Учебный текст:

Эпиграмматические афоризмы, как известно, любил Грибоедов, наполнивший ими комедию «Горе от ума», любил их и ироничный Лермонтов, у которого они пронизывают почти все произведения. Эпиграмматична природа крыловских басен. Стихия эпиграммы ощущается в творчестве Салтыкова-Щедрина, особенно в его сатирических циклах и в сказках, которые вообще можно назвать эпиграмматическими. Эпиграмма проникает в эпистолярный жанр: переписка И. С. Тургенева с друзьями расцвечена остроумными стихами «на случай» и друг на друга.
К 1840-м годам на российскую арену выдвигаются разночинцы. Центр общественно-политической борьбы сосредоточивается в редакциях газет и журналов. Здесь детище дворянства — эпиграмма — чувствует себя менее уютно, чем в салоне. Чтобы приспособиться к новым условиям, ей необходим определенный срок. Такая адаптация наступает к середине века — классическая эпиграмма прочно связывает свою судьбу с русским освободительным движением. Разночинные интеллигенты 60-х годов, обращаясь к новому, демократическому читателю, облачают эпиграмму в простую одежду, и та начинает говорить неведомым ей дотоле языком крестьянина, мелкого чиновника, откупщика, мастерового. Таковы сатирические стихи Некрасова, Щербины, Шумахера, Михайлова, Курочкина, Минаева. Изменения претерпел не только язык, но даже структура и сюжеты эпиграммы. Блиц-эпи-грамма почти полностью вытесняет эпиграмматическую сказку. Все большая ставка делается на осмеяние с помощью игры слов, зачастую сплетенных в затейливой рифме. Эта тенденция найдет поддержку у преемников сатирического жанра конца XIX — начала XX века. «Для новой рифмы // Готовы тиф мы // В стихах воспеть…» — шутливо напишет в предреволюционные годы В. В. Князев. А вот как жонглировал словами Апухтин, играя на созвучии противопоставленных значений, когда он язвил министра Тимашева, намекая на его хобби: «Он, правда, лепит хорошо, но министерствует нелепо».
Темы и сюжеты эпиграмм порой возникали прямо на улице из подслушанного анекдота или из подхваченной молвой остроты. Но чаще всего местом сбора такого материала служили редакции газет и журналов, литературные кафе, спортивные и другие клубы. Много курьезного можно было услышать и за кулисами театров. Так, во время гастролей в Петербурге московского премьера Шуйского драматург и острослов, к тому же сам актер — П. А. Каратыгин, увидев Шуйского в роли Иоанна Грозного из пьесы А. К. Толстого, заметил в кругу своих друзей: «Не счастливится графу Алексею Константиновичу…» «А что?»— поинтересовался кто-то из стоявших с ним рядом. «Да как же: в его произведении мы видели Павла Васильевича, Василия Васильевича и Сергея Васильевича, — намекнул он на актеров Васильева, Самойлова и Шуйского, — а Ивана Васильевича не видали». Это высказывание — под заглавием «Смерть Иоанна Грозного» на сцене» — удачно интерпретировал стихами Н. Ф. Щербина: «Талантливых наших актеров, наверное, тем не обижу, / / Когда бы им правду в глаза я сказал, // Что Павла Васильича видел, Василья Васильича вижу, // Ивана ж Васильича я не видал».

Раздел данных:
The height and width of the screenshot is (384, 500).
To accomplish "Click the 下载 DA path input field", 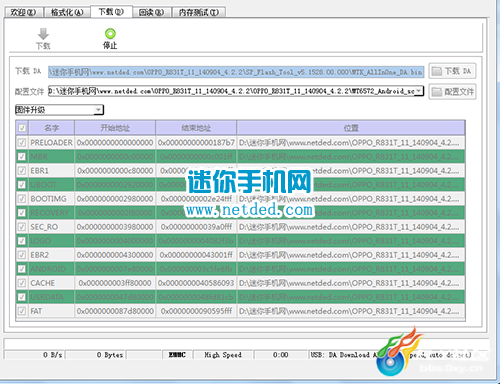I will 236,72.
...
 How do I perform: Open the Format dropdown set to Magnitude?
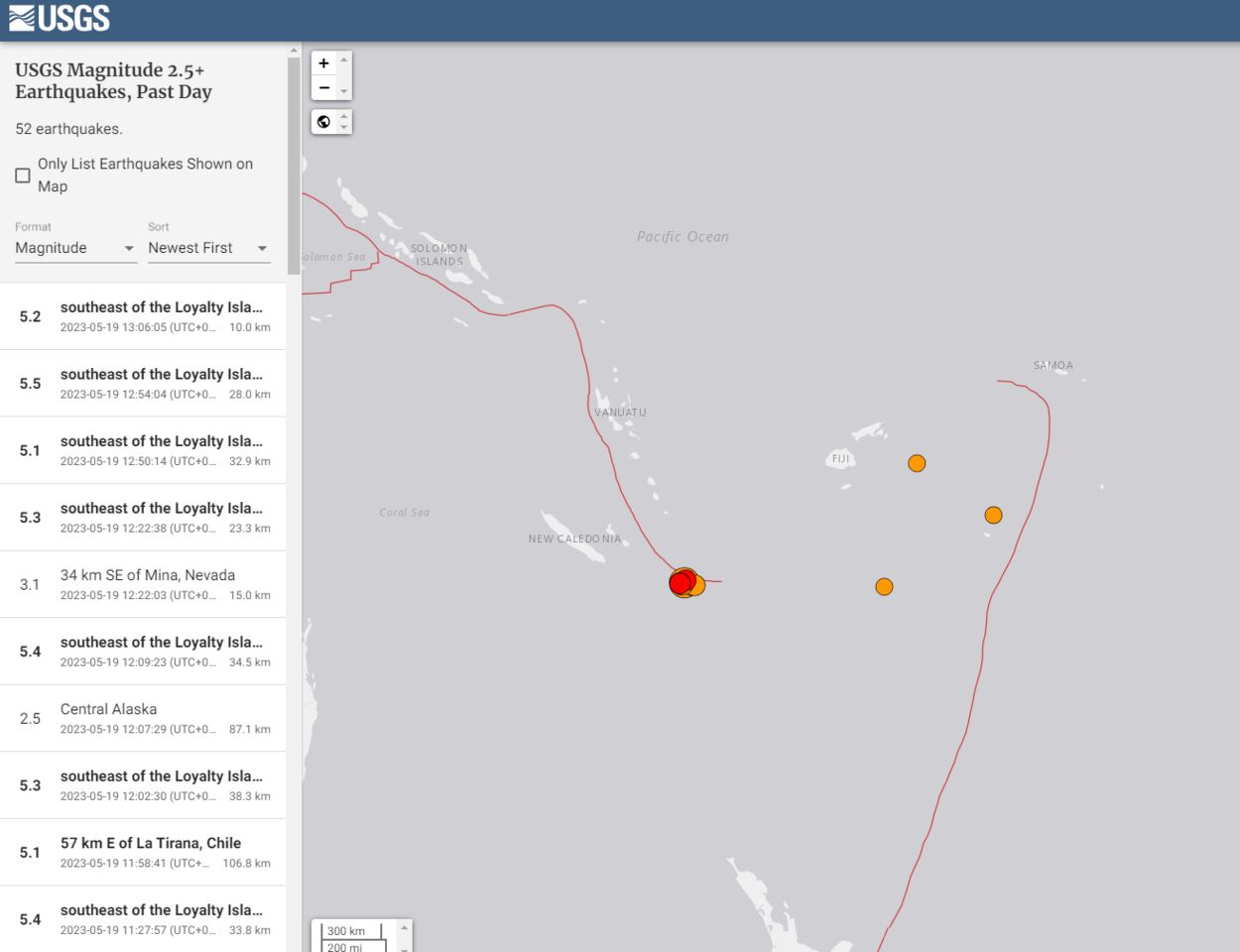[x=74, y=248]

Задания для выполнения:
[1] Перепишите отрывок учебного текста от слов «Эпиграмматические афоризмы, как» до слов «друг на друга.» включительно, подставив «насмешливый» вместо «ироничный».
[2] Почему, согласно учебному тексту, эпиграмме понадобился определенный срок, прежде чем к середине века она связала свою судьбу с освободительным движением? Ответьте в одном–трех предложениях.

Ответы по порядку:
[1]
Эпиграмматические афоризмы, как известно, любил Грибоедов, наполнивший ими комедию «Горе от ума», любил их и насмешливый Лермонтов, у которого они пронизывают почти все произведения. Эпиграмматична природа крыловских басен. Стихия эпиграммы ощущается в творчестве Салтыкова-Щедрина, особенно в его сатирических циклах и в сказках, которые вообще можно назвать эпиграмматическими. Эпиграмма проникает в эпистолярный жанр: переписка И. С. Тургенева с друзьями расцвечена остроумными стихами «на случай» и друг на друга.

[2] К 1840-м годам на арену выдвинулись разночинцы, и центр общественно-политической борьбы переместился в редакции газет и журналов. Там эпиграмма, детище дворянства, чувствовала себя менее уютно, чем в салоне. Чтобы приспособиться к этим новым условиям, ей и был нужен определенный срок.